▶ [EXTRACTED TEXT]
_ _ _ _

Provided by Management Magazine 

Succession planning is a lot more than the latest HR buzz phrase – it is increasingly business critical. So why doesn’t it get the attention it deserves?

By Vikki Bland from Management Magazine

Goodbye to Telecom’s Theresa, and hello to – whom? By now we may know, but Telecom isn’t expecting to make the announcement until late June. Nor was it clear who would succeed as leader of another publicly listed company after the resignation of its CEO and the appointment of a reluctant interim CEO who admitted he “didn’t want the job”.

Poor succession planning can breed uncertainty and other offspring like lowered staff morale, loss of competitive momentum, loss of shareholder confidence, staff shortages leading to burnout and low retention, and reduced productivity. For the record, Telecom says it does have succession planning and the appropriate protocol and systems in place for the appointment of a new CEO, but in general, business analysts and consultants say succession planning is not getting the attention it deserves from New Zealand businesses.

In part, this is because many organisations don’t understand what succession planning is – and there are reasons for that.

How the term ‘succession planning’ relates to an organisation depends on its size, what its owners or shareholders are trying to achieve, and whether the organisation is in the public or private sector. For large enterprises though, ‘succession planning’ usually refers to the ongoing development of potential successors from within the business to ensure a smooth transition and minimum loss of efficiency when management vacancies occur.

In smaller organisations, it generally refers to the development of a financial and people management strategy that will allow the owners to exit, handing over the business to either external investors or to leaders within the business who have managed to accomplish a management buy-in.

Either way succession planning means identifying the talent and abilities of individuals within a business and figuring out who has the potential, and inclination to succeed current leaders, or keep a business running smoothly for a new owner. And that requires the commitment of the entire management team along with external consultants and advisors. It is not a job for HR alone, nor is it easily accomplished by small business owners who want to exit in a hurry.

Barriers to success Kevin Gaunt, chief executive northern region for the New Zealand Institute of Management (NZIM), says succession planning arises from the strategic need to have the right people in the right place at the right time, and to develop from within to achieve that – however, organisations are often unable to grapple with those strategic needs, he says.

“Barriers include managers who prevent people from gaining wider experience by moving around the organisation because they want to keep those people to themselves. The [flip side] is area managers not interested in having people work for them only for development and experience,” says Gaunt.

As you might expect, Gaunt says a CEO and board need to give senior managers and everyone else in the organisation the message that identifying talent and investing in the ongoing development of potential leaders is a critical factor for the future success of an organisation, whatever its size. What you might not expect, is that boards and CEOs often pay lip service to that without following through.

“Most organisations don’t do succession planning well or they do it patchily. The point we are at and haven’t recognised is that a high level understanding of people management has traditionally been the role of the most senior HR person but management theory and practice tell us the CEO is tending to think and behave more like that high level HR practitioner. The reason is that people have become incredibly important. People are why [technology company] Apple survived, because there is no logical reason Apple should have survived at all,” says Gaunt.

Joan Mather, organisational development consultant for Sheffield, says mapping a capable candidate to a specific future job is a narrow focus that will not enable an organisation to close the gap between the current talent it has and the talent it needs. She says the leadership talent challenge is best addressed through implementing a structured talent management system, driven by the CEO and facilitated by HR specialists.

_ _ _ _

▶ [COLLECTED MATERIAL]
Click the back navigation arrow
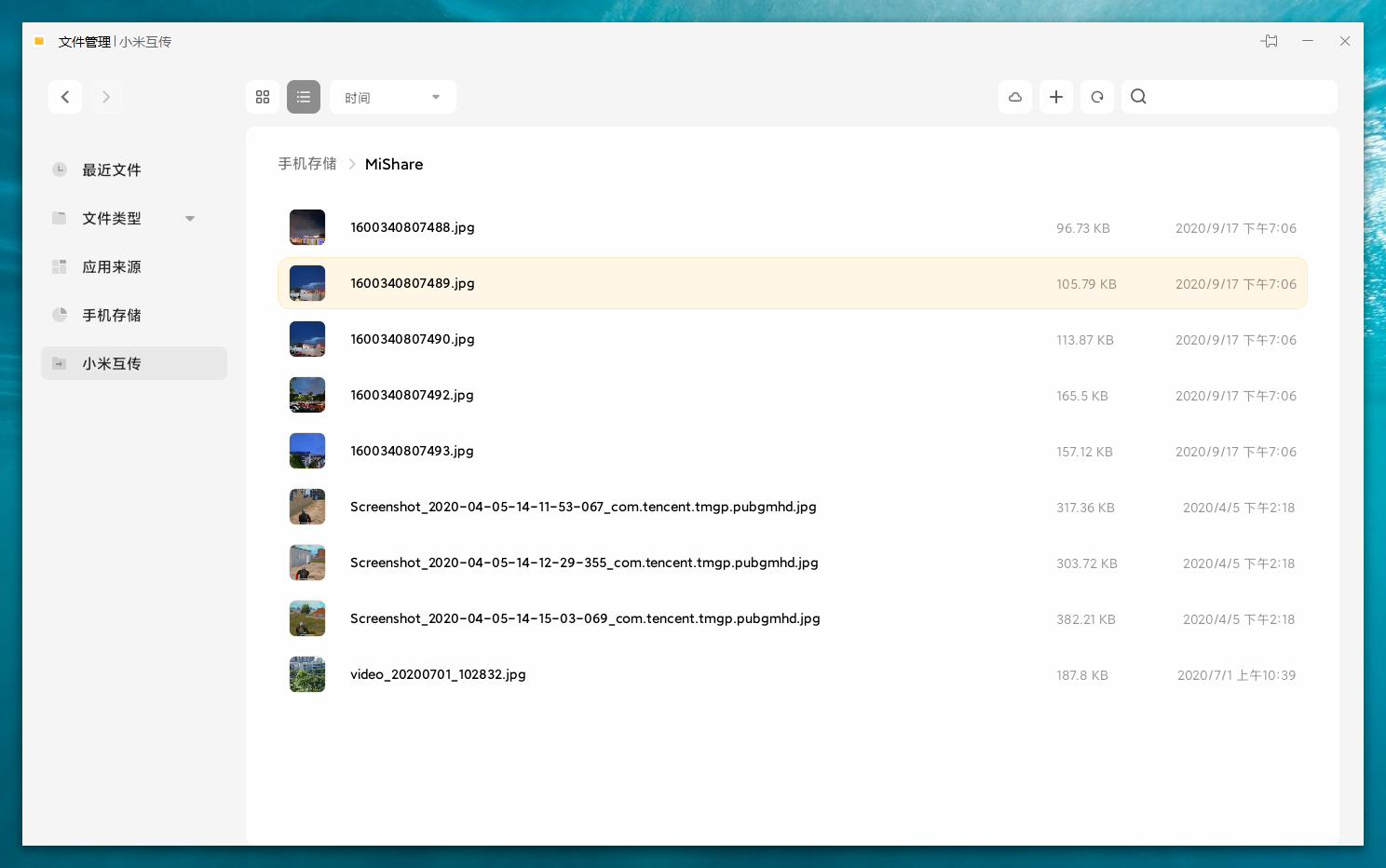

_ _ _ _

▶ [TASK TO CARRY OUT]
Pick up the article on succession planning after its last sentence and continue it for two or three paragraphs.

▶ [OUTPUT FOR THIS EXERCISE]
“This can be defined as the selection, development, promotion, and retention of people; planned and executed in line with an organisation’s current and future business goals,” says Mather.

She says potential talent management traps include holding HR (rather than operational leaders supported by HR) solely accountable for developing talent, and senior executives that only pay lip service to the need for talent management. Again, Mather says CEO support is the key – when organisations develop leadership success profiles they need to ensure the leadership attributes they have outlined meet business strategy. Building a pipeline or pool of ready leaders is more successful than matching and preparing individuals with specific future roles, says Mather.

“It can be a mistake to rely on subjective data when making decisions about people and to not take into account potential personality ‘derailers’ when making placement and promotion decisions. Development programmes that are one dimensional will not necessarily tell senior managers enough about individual potential – a mix of development options including classroom, targeted projects, new challenges, coaching, and ongoing research is a better approach,” she says.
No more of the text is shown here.